### Page excerpt:
KEY POINTS:
Australian toddlers can now expect to spend more than a year longer on this earth than their New Zealand counterparts.
This reverses the trend of the 1960s and 1970s, when the lucky country's life expectancy at birth was shorter than New Zealand's. Australia pulled ahead in 1980 and held a lead of 1.3 years in 2005, according to the latest international comparison by the OECD.
Australia had the fourth-longest life outlook and New Zealand was 11th of 30 countries, at 79.6 years, while the OECD average was 78.6.
New Zealand health ministers like to highlight this higher-than-average placing when challenged over their country's lower-than-average health spending per capita.
Transtasman rivalry aside, life expectancy has risen dramatically in both countries and most OECD nations in the past 40 years through improvements in lifestyle, nutrition, housing, healthcare and education.
But despite these improvements, significant disparities remain in this country: women live longer than men and Pakeha live longer than Maori and Pacific people.
Looking at the total population, a 2005 baby's life outlook was 8.3 years longer than one born in 1960. But if the 2005 baby was a girl, its life expectancy was 81.7, compared with 77.5 for a boy, a difference of 4.2 years. The OECD report gives no ethnic breakdown, but Statistics NZ figures predict a lifespan of 69 years for a Maori boy born between 2000 and 2002 - 8.2 years less than for a non-Maori male. The disparity for females is 8.7 years.
"Those are substantial differences," Auckland University epidemiologist Professor Rod Jackson said yesterday. "They reflect worse birth statistics, a greater rate of injury, and cardiovascular disease."
Maori had higher cardiovascular risks from higher rates of smoking and diabetes, although their risks from lipid levels (including cholesterol) and blood pressure were not greatly different.
From the 1940s to the 60s, improvements in life expectancy were driven by reductions in infant mortality, Professor Jackson said. Then from the 1970s the reductions in heart disease and stroke mortality took over, arising from declining smoking rates and reduced intakes of saturated fat from dairy foods, especially butter.
The Health Ministry's chief clinical adviser, Dr Sandy Dawson, said a range of improvements in medical care had contributed to the reduction in heart disease mortality, such as the introduction of medicines to lower cholesterol, new ones for blood pressure, more hospital treatment and cardiac rehab after a heart attack.
He was unsure why Australia's life expectancy was higher, but suggested it might be partly be because its indigenous population was a smaller proportion of the total than in New Zealand.
Declining infant mortality improves life expectancy, and while New Zealand's infant mortality continues to reduce, it has done so more slowly than in most OECD countries.
The ministry's chief adviser on child and youth health, Dr Pat Tuohy, said New Zealand's OECD ranking for infant mortality at better than 10th lowest in 1970, slipped to among the worst a decade later because of an epidemic of cot deaths.
We had slowly improved since the back-to-sleep campaign began in the 1990s and after improvements in neonatal and maternity care.

### Entries shown:

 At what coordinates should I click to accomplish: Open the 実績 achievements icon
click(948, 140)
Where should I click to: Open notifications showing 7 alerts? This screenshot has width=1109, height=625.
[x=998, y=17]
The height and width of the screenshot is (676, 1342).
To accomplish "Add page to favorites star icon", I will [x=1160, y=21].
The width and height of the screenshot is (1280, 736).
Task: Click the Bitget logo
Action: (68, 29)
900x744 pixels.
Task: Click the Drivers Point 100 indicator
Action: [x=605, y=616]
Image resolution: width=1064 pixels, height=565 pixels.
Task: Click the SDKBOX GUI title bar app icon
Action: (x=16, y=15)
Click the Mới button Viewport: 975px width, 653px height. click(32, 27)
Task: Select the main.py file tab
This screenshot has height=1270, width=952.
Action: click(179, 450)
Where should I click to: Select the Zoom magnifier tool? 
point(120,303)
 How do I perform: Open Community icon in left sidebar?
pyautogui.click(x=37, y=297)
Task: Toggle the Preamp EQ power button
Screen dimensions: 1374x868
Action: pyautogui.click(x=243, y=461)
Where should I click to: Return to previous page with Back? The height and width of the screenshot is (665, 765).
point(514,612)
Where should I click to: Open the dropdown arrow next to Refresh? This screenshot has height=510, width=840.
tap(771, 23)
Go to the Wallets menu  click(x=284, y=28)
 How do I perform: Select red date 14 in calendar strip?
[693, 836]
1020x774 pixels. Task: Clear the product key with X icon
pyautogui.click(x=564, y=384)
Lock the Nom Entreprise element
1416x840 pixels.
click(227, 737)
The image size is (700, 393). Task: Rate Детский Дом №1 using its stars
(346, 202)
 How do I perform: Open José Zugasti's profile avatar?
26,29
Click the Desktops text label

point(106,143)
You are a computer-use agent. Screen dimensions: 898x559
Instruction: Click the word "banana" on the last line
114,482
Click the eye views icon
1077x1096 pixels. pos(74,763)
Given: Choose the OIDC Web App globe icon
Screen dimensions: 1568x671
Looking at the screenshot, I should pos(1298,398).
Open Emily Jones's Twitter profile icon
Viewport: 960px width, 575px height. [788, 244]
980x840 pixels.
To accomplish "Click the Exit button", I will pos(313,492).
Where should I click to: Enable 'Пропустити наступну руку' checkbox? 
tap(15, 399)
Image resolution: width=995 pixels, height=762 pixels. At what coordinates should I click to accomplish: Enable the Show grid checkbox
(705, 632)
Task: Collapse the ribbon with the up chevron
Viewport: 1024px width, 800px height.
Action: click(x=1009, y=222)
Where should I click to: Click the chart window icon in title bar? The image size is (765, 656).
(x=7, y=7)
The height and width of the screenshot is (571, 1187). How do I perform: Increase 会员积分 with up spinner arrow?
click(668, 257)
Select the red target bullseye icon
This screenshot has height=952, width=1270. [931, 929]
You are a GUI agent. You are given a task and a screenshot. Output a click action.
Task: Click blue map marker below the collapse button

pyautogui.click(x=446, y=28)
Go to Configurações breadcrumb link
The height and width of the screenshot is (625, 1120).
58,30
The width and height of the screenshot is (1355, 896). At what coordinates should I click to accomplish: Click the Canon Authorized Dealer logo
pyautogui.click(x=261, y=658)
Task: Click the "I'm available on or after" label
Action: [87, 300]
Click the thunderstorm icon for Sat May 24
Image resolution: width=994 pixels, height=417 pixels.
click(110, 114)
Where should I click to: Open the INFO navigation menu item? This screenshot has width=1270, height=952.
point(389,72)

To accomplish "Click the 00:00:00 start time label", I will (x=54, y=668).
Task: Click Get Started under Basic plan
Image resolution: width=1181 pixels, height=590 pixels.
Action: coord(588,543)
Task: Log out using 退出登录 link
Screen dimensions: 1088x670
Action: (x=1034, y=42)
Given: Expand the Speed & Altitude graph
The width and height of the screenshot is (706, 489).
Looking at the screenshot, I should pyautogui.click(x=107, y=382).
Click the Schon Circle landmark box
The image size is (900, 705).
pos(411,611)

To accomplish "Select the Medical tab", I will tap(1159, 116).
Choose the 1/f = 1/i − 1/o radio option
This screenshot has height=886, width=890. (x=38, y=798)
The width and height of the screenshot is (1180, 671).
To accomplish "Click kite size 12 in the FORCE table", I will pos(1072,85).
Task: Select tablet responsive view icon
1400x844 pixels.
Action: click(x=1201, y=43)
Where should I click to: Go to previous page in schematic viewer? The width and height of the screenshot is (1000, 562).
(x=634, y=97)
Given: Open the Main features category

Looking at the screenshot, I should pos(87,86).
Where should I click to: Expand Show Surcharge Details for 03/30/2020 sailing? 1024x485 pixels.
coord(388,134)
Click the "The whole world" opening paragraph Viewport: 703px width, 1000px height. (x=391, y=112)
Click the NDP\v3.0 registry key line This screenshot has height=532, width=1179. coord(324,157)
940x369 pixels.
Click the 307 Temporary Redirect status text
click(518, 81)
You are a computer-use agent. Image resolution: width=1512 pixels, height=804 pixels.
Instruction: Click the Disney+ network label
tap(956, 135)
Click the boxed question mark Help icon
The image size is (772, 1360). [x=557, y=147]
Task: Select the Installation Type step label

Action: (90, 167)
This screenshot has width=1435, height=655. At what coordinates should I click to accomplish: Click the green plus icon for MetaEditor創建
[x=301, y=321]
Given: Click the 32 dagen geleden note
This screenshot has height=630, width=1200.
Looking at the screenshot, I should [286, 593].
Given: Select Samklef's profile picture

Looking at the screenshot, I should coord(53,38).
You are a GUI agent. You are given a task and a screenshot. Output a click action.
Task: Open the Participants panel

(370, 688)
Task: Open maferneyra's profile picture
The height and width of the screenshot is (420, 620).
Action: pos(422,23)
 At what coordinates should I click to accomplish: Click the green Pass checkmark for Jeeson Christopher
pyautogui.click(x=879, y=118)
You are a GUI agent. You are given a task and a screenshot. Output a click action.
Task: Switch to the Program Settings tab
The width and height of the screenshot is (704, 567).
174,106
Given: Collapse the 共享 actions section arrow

### Tasks for this exercise:
- a) Can you turn the paragraph of the life expectancy article above that begins "The Health Ministry's chief clinical adviser" into a short bulleted list that keeps its main facts?
- b) Copy the passage of the life expectancy article above from "Maori had higher" to "a heart attack.".

### Responses:
- a)
- Source: Dr Sandy Dawson, the Health Ministry's chief clinical adviser
- Claim: several improvements in medical care helped reduce heart disease mortality
- Improvements named:
  - medicines introduced to lower cholesterol
  - new blood pressure medicines
  - more hospital treatment
  - cardiac rehab after a heart attack

- b)
Maori had higher cardiovascular risks from higher rates of smoking and diabetes, although their risks from lipid levels (including cholesterol) and blood pressure were not greatly different.
From the 1940s to the 60s, improvements in life expectancy were driven by reductions in infant mortality, Professor Jackson said. Then from the 1970s the reductions in heart disease and stroke mortality took over, arising from declining smoking rates and reduced intakes of saturated fat from dairy foods, especially butter.
The Health Ministry's chief clinical adviser, Dr Sandy Dawson, said a range of improvements in medical care had contributed to the reduction in heart disease mortality, such as the introduction of medicines to lower cholesterol, new ones for blood pressure, more hospital treatment and cardiac rehab after a heart attack.